Antidepressant-like effects of CCK B receptor antagonists: involvement of the opioid system

Abstract

RB 101 ( N-[( R,S)-2-benzyl-3-[( S)-2-amino-4-methylthiobutyldithio]-1-oxopropyl]- l-phenylalaninebenzyl ester), a systemically active inhibitor of enkephalin catabolism, has been shown to elicit antidepressant-like effects in mice, both in the forced-swimming and in the conditioned suppression of the mobility tests. The same type of response has been also observed following administration of the cholecystokinin CCK B receptor antagonist L-365,260 ((3 R)-(+)- N-(2,3-dihydro-1-methyl-2-oxo-5-phenyl-1 H-1,4-benzodiazepin-3-yl)-3-methylphenylurea). Interestingly, the δ-opioid receptor antagonist naltrindole (17-cyclopropylmethyl-6,7-dehydro-4,5α-epoxy-3,14-dihydroxy-6,7,2′-3′-indolomorphinan) blocks the effect of both RB 101 and L-365,260 in the conditioned suppression of the motility test.
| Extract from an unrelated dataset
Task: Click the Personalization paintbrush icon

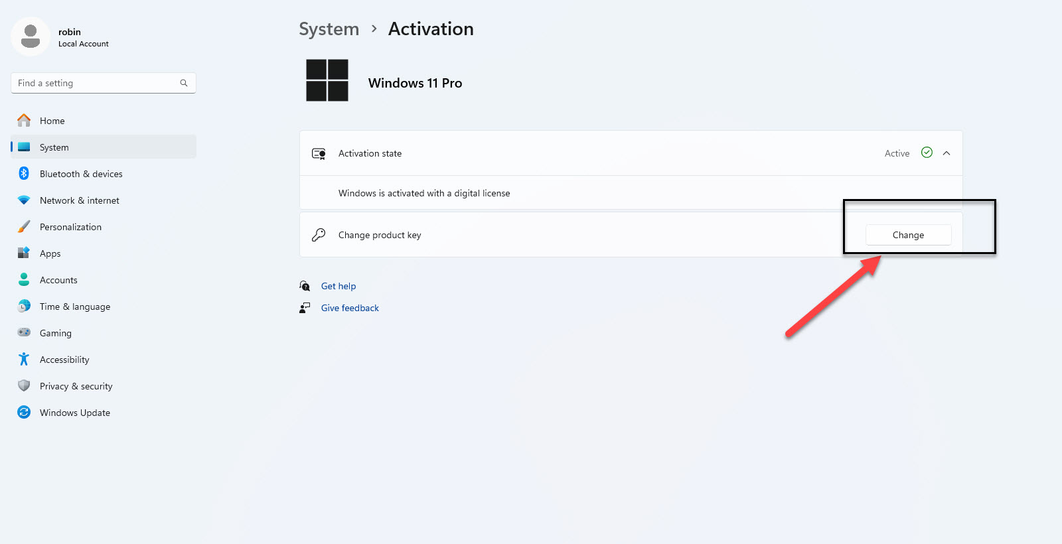Action: click(x=24, y=227)
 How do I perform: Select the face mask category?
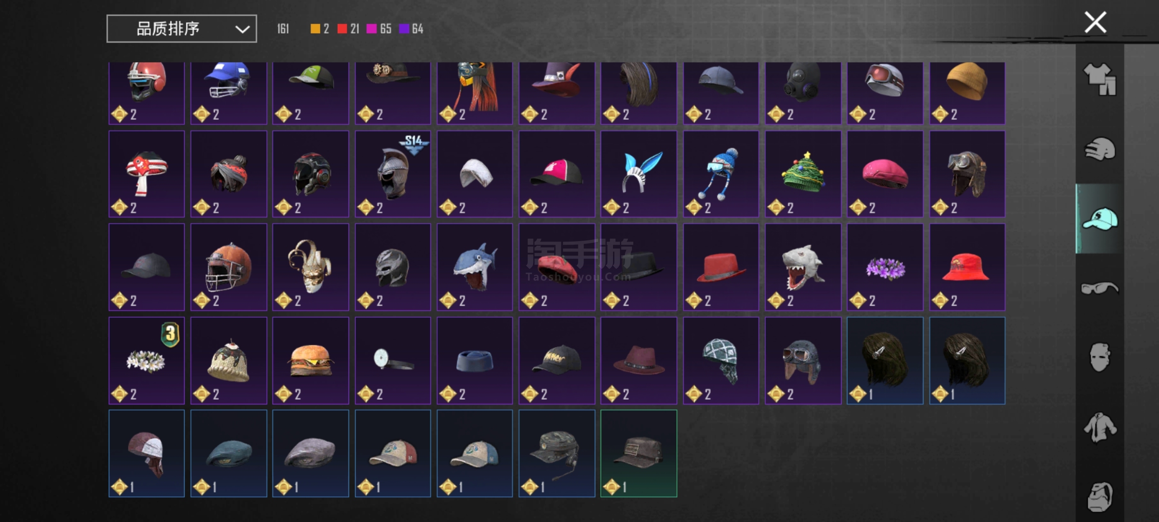click(1100, 357)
In this work we have investigated the involvement of the opioid system in the antidepressant response to the CCK B receptor antagonist L-365,260 in the forced-swimming test in mice. The effect of L-365,260 was decreased by the δ-opioid receptor antagonist naltrindole. Furthermore, the CCK B receptor agonist, BC 264 (Boc-Tyr(OSO 3H)-gNle-mGly-Trp-(NMe)Nle-Asp-Phe-NH 2), blocked the antidepressant-like effect of RB 101 while CCK-8 (H-Asp-Tyr(OSO 3H)-Met-Gly-Trp-Met-Asp-Phe-NH 2) enhanced the effect of this drug, probably through stimulation of central CCK A receptors, since the CCK A receptor antagonist devazepide ((3 S)-(−)-(2,3-dihydro-1-methyl-2-oxo-5-phenyl-1 H-1,4-benzodiazepin-3-yl)-1 H-indole-2-carboxamide) abolished the CCK-8-induced potentiation of the RB 101 effect. In addition, RB 101 enhanced the effect of L-365,260. Such an effect was blocked by the δ-opioid receptor antagonist naltrindole. These data further support the involvement of opioid receptors in the antidepressant-type effect induced by CCK B receptor blockers and support the hypothesis of a regulatory role of CCK in the activity of the endogenous opioid system. As in other experimental paradigms, CCK A and CCK B receptor stimulation appears to have opposite effects in modulating opioidergic activity.